With today’s high corn prices, growers have an outstanding opportunity to maximize their profitability when they maximize their corn yields.

However, growers risk leaving a lot of yield and profit in the field if they depend only on post glyphosate applications to control weeds in Roundup Ready® corn. Instead, the use of a soil-applied herbicide to control weeds before they compete with early emerging corn protects yields and maximizes profitability.

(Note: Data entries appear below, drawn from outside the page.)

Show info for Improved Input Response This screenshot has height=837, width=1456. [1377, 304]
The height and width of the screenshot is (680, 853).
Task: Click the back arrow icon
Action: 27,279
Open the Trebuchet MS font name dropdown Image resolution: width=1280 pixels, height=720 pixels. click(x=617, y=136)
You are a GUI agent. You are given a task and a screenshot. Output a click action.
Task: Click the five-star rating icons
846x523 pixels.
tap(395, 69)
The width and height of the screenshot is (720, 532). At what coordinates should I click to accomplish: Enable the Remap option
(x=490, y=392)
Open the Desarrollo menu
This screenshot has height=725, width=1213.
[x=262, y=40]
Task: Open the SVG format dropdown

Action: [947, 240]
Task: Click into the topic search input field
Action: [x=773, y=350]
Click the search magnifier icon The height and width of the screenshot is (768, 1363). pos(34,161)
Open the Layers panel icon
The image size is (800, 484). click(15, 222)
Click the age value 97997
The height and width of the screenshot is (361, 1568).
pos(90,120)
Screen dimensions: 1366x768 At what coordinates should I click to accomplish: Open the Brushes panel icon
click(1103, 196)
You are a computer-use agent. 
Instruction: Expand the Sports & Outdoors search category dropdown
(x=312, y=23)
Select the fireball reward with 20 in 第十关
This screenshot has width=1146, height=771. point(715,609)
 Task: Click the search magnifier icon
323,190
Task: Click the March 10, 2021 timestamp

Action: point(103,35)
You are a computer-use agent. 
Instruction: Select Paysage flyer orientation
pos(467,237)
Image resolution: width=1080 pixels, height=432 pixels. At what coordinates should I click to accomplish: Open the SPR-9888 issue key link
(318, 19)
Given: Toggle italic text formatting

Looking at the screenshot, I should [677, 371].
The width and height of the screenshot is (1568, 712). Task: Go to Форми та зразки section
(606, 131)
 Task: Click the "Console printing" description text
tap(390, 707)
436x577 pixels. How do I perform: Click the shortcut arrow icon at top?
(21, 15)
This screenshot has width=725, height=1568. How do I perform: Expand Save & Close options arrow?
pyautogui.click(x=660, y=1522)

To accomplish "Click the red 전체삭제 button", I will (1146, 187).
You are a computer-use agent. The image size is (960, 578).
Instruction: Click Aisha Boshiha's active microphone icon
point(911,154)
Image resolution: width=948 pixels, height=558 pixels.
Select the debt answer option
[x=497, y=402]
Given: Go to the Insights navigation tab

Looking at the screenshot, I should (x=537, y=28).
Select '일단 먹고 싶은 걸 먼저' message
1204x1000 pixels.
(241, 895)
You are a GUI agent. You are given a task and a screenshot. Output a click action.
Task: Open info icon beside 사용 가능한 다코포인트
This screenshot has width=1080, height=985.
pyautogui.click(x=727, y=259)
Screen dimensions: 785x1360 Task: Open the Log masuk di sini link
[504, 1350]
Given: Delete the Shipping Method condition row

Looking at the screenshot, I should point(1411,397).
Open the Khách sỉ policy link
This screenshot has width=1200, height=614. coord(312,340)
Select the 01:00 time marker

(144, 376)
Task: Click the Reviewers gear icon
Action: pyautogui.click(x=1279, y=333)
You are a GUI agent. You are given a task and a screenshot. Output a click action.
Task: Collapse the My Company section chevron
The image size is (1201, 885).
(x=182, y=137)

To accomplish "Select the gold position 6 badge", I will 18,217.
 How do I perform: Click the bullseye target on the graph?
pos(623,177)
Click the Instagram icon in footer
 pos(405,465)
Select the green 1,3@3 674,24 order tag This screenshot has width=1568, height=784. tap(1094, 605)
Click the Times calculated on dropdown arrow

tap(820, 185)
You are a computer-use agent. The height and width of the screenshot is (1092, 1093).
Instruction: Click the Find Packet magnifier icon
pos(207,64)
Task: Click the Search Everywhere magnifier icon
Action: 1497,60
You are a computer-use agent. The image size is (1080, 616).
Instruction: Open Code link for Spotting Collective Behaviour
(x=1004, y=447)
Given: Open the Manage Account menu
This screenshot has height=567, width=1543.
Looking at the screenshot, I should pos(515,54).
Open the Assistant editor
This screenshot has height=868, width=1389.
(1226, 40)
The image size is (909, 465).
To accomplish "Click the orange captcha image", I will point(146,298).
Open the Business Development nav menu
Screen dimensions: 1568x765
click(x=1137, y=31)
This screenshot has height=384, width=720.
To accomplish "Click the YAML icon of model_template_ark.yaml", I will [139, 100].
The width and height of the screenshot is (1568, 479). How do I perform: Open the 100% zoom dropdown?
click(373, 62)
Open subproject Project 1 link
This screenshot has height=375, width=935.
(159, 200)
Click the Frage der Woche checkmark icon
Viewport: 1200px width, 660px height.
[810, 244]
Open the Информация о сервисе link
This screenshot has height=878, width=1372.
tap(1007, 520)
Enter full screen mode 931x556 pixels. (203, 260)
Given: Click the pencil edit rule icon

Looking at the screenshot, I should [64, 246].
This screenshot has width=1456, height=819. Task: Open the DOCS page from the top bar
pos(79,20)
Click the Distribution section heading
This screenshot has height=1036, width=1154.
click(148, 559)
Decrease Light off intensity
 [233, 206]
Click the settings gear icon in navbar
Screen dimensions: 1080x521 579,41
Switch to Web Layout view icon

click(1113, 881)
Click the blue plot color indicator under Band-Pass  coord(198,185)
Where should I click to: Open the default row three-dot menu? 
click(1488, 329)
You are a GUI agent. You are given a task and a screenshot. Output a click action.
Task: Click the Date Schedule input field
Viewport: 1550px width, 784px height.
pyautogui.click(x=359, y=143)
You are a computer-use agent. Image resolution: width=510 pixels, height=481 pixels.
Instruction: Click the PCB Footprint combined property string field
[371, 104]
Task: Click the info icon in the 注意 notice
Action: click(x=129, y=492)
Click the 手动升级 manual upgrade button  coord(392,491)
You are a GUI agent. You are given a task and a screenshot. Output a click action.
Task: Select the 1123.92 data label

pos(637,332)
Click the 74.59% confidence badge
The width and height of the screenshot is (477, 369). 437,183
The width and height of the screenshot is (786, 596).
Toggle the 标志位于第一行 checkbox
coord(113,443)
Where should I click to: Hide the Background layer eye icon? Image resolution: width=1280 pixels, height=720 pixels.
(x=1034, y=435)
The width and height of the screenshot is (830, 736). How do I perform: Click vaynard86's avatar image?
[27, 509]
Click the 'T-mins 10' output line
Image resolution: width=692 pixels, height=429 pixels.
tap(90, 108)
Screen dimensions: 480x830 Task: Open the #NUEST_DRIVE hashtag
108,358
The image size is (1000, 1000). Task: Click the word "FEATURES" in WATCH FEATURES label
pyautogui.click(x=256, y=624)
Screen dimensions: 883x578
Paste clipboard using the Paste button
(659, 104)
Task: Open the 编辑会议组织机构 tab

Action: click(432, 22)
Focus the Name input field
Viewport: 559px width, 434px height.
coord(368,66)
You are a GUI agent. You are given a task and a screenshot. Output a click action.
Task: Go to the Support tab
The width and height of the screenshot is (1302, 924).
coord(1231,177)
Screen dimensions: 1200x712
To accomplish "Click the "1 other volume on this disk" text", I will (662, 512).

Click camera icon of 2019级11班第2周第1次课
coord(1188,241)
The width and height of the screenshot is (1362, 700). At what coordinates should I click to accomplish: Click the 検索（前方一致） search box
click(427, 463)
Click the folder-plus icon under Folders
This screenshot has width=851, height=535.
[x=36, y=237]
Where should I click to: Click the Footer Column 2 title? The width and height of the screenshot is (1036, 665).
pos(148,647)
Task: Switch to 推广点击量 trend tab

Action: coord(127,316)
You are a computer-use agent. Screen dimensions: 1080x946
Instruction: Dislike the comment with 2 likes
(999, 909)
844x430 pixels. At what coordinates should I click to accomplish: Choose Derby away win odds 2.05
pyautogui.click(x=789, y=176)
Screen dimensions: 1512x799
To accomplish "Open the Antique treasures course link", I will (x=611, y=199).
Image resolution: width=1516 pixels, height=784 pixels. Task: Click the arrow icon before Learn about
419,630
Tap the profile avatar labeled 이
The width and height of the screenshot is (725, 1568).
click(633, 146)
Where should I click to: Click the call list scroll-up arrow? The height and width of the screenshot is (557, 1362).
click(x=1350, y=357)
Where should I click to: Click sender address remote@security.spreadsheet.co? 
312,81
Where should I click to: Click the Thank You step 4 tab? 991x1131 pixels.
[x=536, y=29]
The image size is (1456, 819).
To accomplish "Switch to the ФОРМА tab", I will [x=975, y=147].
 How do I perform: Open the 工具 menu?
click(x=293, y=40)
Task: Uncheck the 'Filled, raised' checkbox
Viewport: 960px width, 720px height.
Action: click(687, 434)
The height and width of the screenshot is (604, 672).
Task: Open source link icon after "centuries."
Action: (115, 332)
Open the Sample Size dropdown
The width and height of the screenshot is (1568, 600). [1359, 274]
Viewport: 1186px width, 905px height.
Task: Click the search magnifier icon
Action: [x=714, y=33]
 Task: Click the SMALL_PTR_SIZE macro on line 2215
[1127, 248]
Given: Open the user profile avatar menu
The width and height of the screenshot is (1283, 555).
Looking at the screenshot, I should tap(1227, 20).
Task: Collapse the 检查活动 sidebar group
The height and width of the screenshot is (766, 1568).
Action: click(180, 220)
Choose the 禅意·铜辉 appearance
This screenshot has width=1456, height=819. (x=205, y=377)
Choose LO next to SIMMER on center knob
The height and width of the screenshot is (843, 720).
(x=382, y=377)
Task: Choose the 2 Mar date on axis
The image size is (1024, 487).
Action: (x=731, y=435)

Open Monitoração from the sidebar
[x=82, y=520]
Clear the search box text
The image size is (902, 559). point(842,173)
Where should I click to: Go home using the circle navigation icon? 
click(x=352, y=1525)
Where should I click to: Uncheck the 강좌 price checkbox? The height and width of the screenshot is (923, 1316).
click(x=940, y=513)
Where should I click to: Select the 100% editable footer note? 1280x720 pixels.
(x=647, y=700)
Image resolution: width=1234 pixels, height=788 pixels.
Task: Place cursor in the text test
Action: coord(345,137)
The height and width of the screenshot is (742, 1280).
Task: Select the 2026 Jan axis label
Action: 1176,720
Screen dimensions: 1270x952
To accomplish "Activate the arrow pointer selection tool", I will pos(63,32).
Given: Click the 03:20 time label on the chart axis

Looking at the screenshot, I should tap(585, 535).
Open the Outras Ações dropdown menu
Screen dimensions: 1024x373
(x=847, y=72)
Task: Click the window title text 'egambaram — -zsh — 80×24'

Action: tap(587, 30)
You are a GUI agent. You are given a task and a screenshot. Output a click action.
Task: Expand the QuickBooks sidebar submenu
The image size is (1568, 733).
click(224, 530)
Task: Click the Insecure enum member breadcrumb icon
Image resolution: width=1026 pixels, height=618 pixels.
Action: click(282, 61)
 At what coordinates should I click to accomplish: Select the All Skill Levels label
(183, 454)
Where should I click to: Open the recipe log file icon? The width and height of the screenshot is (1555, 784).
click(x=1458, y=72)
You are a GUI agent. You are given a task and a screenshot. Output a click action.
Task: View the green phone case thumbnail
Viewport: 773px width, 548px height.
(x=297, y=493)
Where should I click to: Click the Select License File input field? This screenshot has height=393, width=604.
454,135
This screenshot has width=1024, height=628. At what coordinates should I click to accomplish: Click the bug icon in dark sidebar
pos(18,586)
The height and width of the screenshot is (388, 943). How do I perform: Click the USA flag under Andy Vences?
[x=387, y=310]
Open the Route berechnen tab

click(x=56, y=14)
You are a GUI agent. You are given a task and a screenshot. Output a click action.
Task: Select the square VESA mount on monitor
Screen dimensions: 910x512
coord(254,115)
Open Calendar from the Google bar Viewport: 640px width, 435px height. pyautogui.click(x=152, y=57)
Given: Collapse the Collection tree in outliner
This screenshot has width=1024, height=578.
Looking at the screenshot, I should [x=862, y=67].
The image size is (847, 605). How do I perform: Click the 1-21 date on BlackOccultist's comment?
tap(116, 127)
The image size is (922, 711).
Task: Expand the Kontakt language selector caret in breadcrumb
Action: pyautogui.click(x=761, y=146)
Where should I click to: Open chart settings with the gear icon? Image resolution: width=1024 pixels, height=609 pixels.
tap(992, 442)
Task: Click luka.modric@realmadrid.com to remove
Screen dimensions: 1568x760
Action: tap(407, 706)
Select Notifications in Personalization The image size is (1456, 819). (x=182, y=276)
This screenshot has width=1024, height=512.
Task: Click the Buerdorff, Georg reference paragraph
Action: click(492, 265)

Recently, 35 university trials conducted in nine states over the course of two years confirmed that spraying a soil-applied herbicide — such as Surpass® or Keystone® herbicide — prior to corn emergence, followed by a glyphosate spray, increased yields by an average of 7 percent versus a single post glyphosate application.1

Dow AgroSciences has updated its Profit Calculator so that you can use it to show your growers how they can protect their profitability with the use of a soil-applied herbicide. The calculator allows you to enter the expected yield per acre, the price of a bushel of corn and the rate of Surpass you choose to use.

For example, let’s say a corn grower expects to produce 175 bu./A with a three-quarters rate of Surpass and a post spray of Durango® herbicide, and that corn can be sold for $3 per bushel. The grower would net $510 per acre after subtracting the cost of Surpass.

In comparison, if that acre of corn produced 7 percent less yield (162.5 bu./A) because the grower chose to use only a post application of glyphosate, and weeds and grasses competed with emerging corn for nutrients and moisture, then the grower would net only $488.40 per acre.

That’s a difference of $21.60 per acre just by controlling weeds and grasses before they can compete with corn. In this example, a producer with 1,000 acres of corn would on average earn $21,600 more by controlling weeds and grasses early with a soil-applied herbicide.

In addition, with several weeds having been confirmed as resistant to glyphosate and several more considered tolerant, Dow AgroSciences recommends rotating herbicides with different modes of activity to break up the repeated use of glyphosate and manage glyphosate resistance or tolerance.

Losing the effectiveness of glyphosate could certainly make weed control more challenging and costly for growers. Using a soil-applied herbicide, followed by glyphosate, can give growers the opportunity for better weed control, better yields and more profit.